Data Science & Biomedical Informatics

About Us

The Data Science & Biomedical Informatics program is dedicated to the advancement of data analytics, machine learning, and basic/clinical research informatics at Children's Hospital Los Angeles.

How We Support

The Data Science & Biomedical Informatics program promotes data-driven science across the entire research enterprise at CHLA, including practices, functions, solutions, and new ventures, to foster a broader data ecosystem toward innovative clinical discoveries. The program engages directly with the diverse and interdisciplinary research community at CHLA and USC to support the mission of the research enterprise.

At the core of the program are the design, implementation, and operation of novel cutting-edge information systems, analytics software, and scientific computing resources. The program is also dedicated to educating our research community about optimized data solutions. 

The team is providing the foundation for data-driven and machine learning-enabled research at CHLA to encourage widespread adoption and usage of a broad spectrum of data assets.

Clinical Research Cohort Discovery

Cohort discovery through the Enterprise Data Lake (EDL) and HealtheIntent provides the CHLA research community a process to discover patient count information to self-serve hypothesis exploration. The de-identified count information can then be used to submit an IRB study protocol and obtain access to the full data set.
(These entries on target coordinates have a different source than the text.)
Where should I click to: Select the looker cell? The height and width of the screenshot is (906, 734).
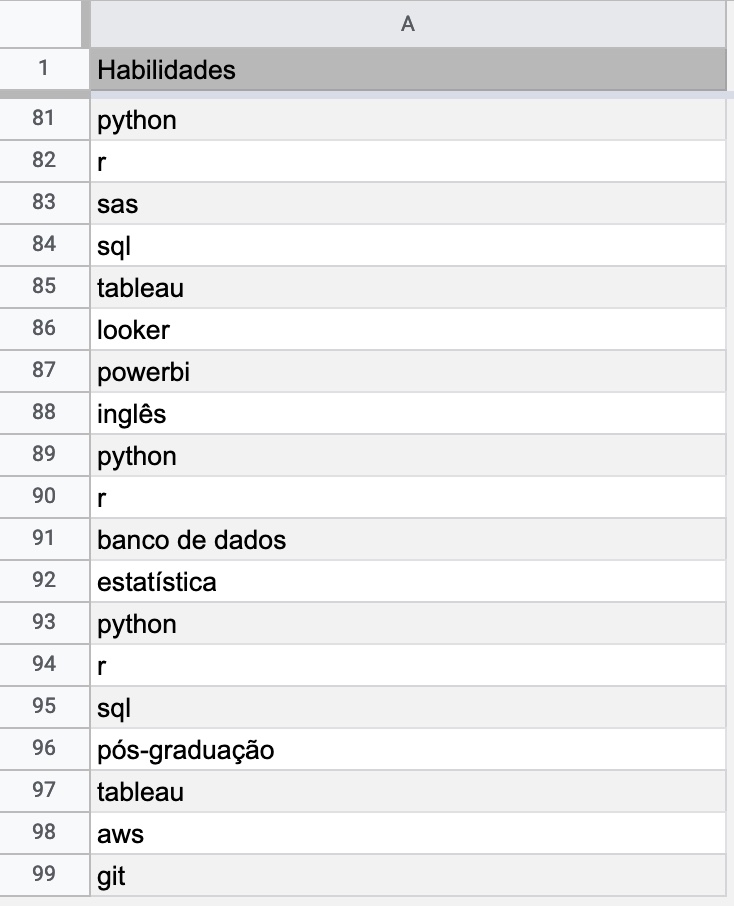pyautogui.click(x=408, y=329)
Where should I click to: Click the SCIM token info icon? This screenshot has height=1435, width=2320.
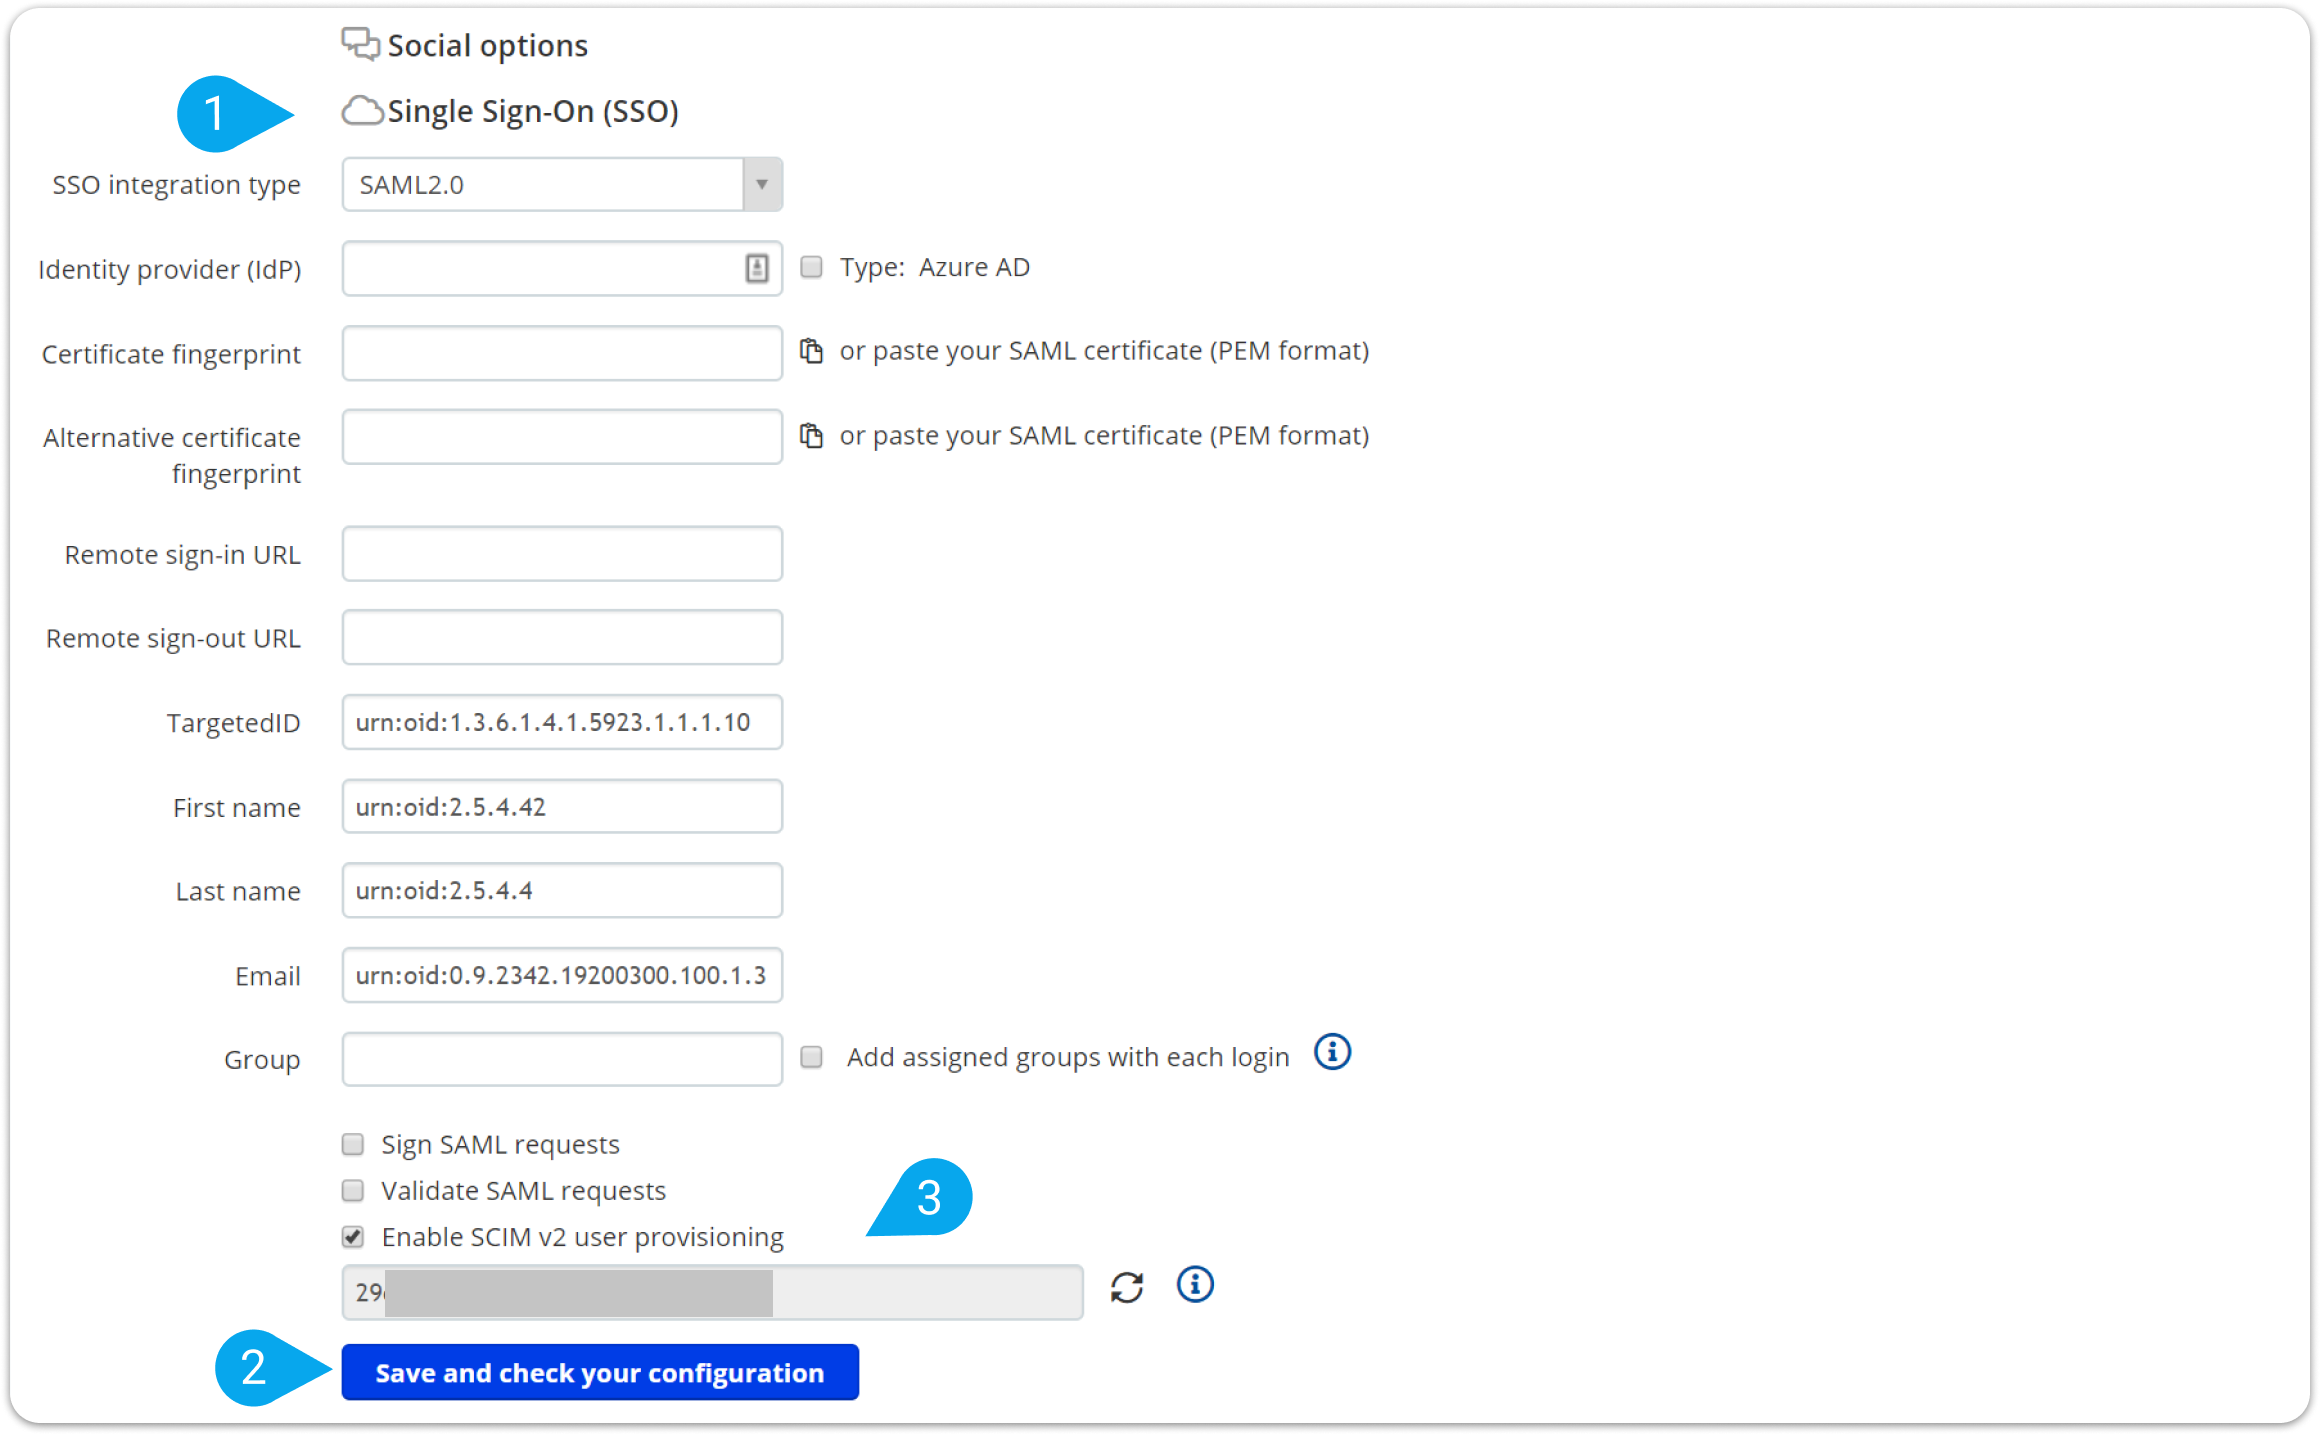pyautogui.click(x=1195, y=1284)
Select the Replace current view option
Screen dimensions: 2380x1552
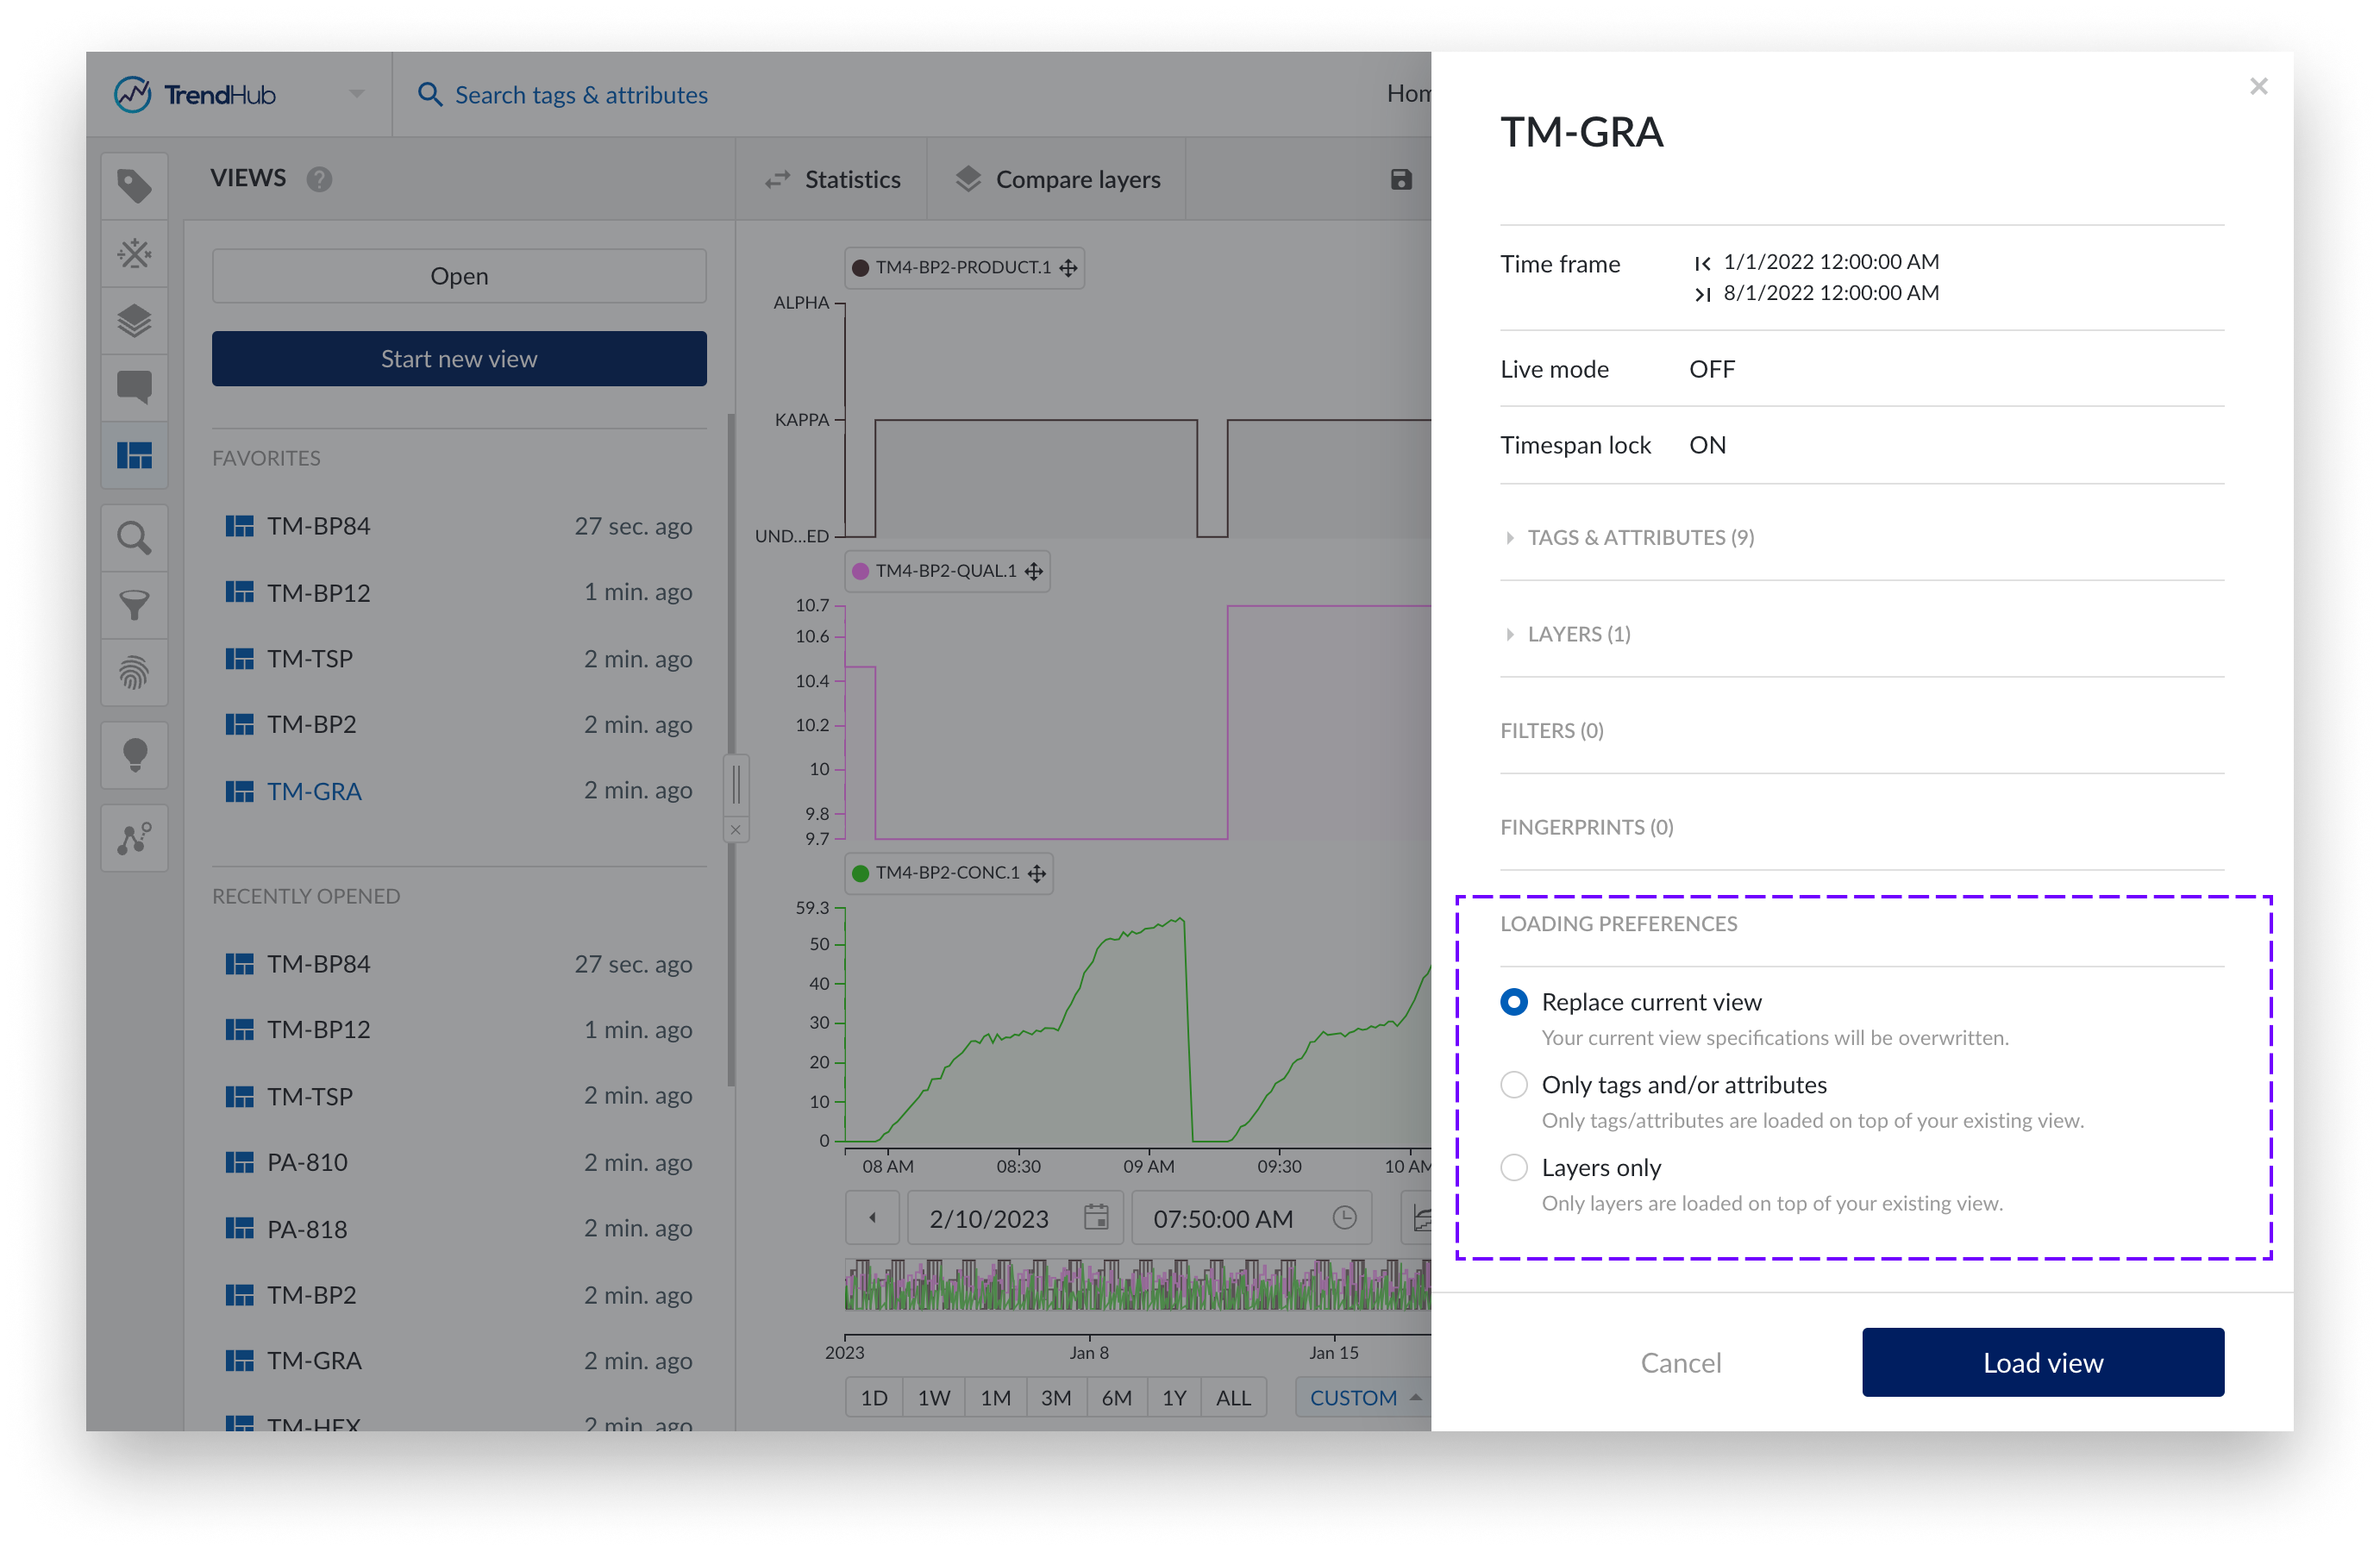[x=1514, y=1001]
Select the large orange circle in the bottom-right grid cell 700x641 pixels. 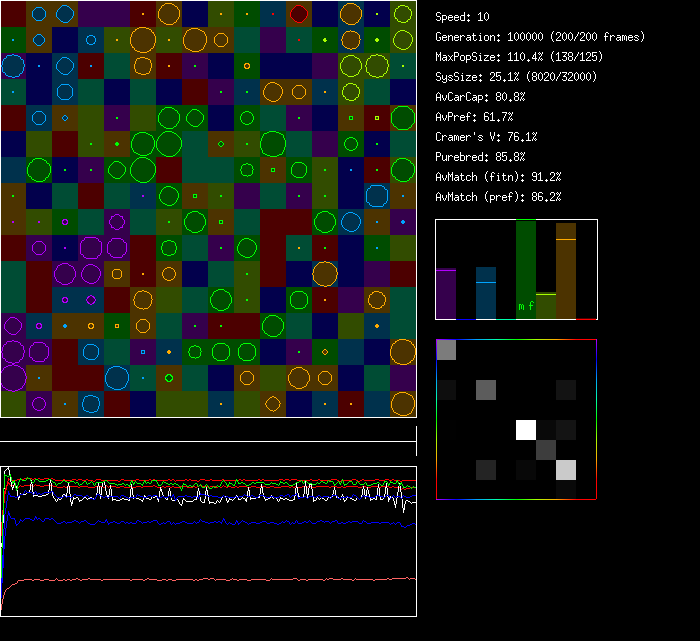point(403,403)
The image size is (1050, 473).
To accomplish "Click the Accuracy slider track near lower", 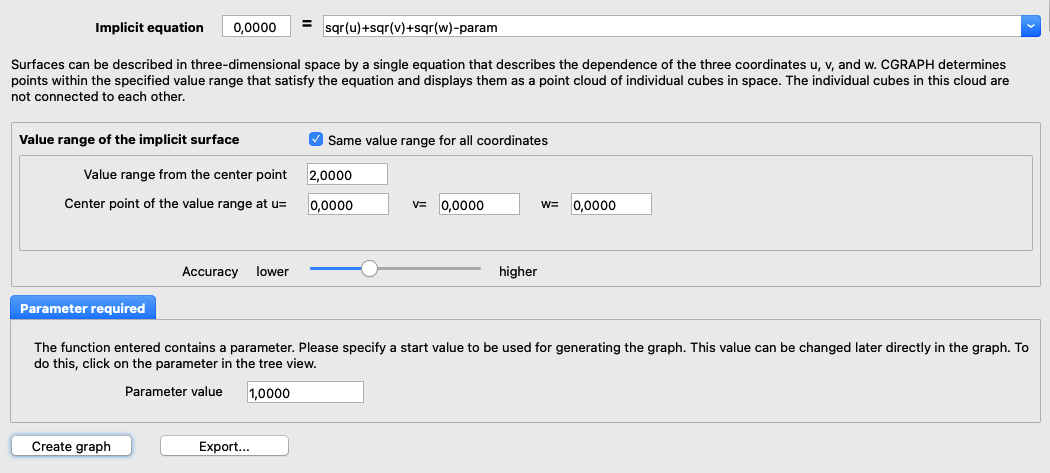I will click(322, 268).
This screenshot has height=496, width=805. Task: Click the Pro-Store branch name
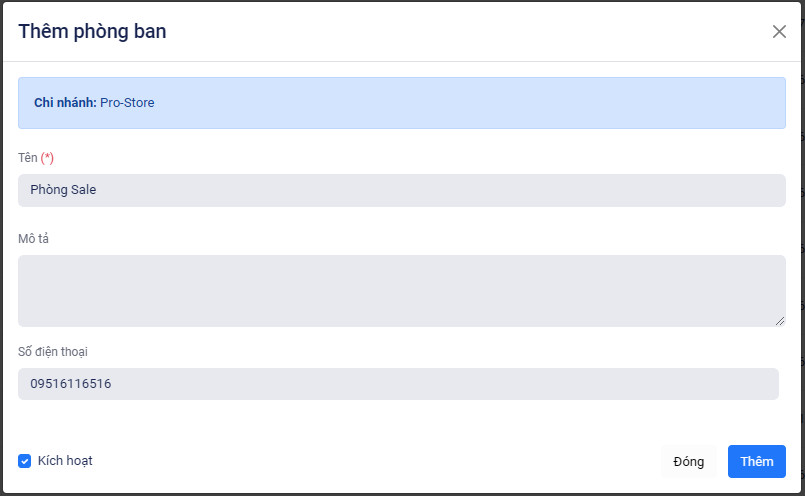click(127, 103)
The Data Science & Biomedical Informatics program is currently supported by TSRI and Information Services.

Trinetx, Inc

The Trinetx, Inc solution allows cohort discovery on HIPAA Safe Harbor de-identified data raging from November 2004 to December 2018 and is limited to 100 selected labs. In addition to CHLA data, data from about 60 other institutions can be queried.

I2B2 Core

The I2B2 Core system provides cohort discovery on HIPAA LDS (limited dataset) de-identified data including all clinical observations until 2018.


The Los Angeles Data Resource (LADR) is a data-sharing consortium organized by UCLA and includes several institutions within the LA area. Data queries are executed at all institutions and result in a federated cohort discovery. Researchers can then obtain IRB from the respective institution to obtain the full data set.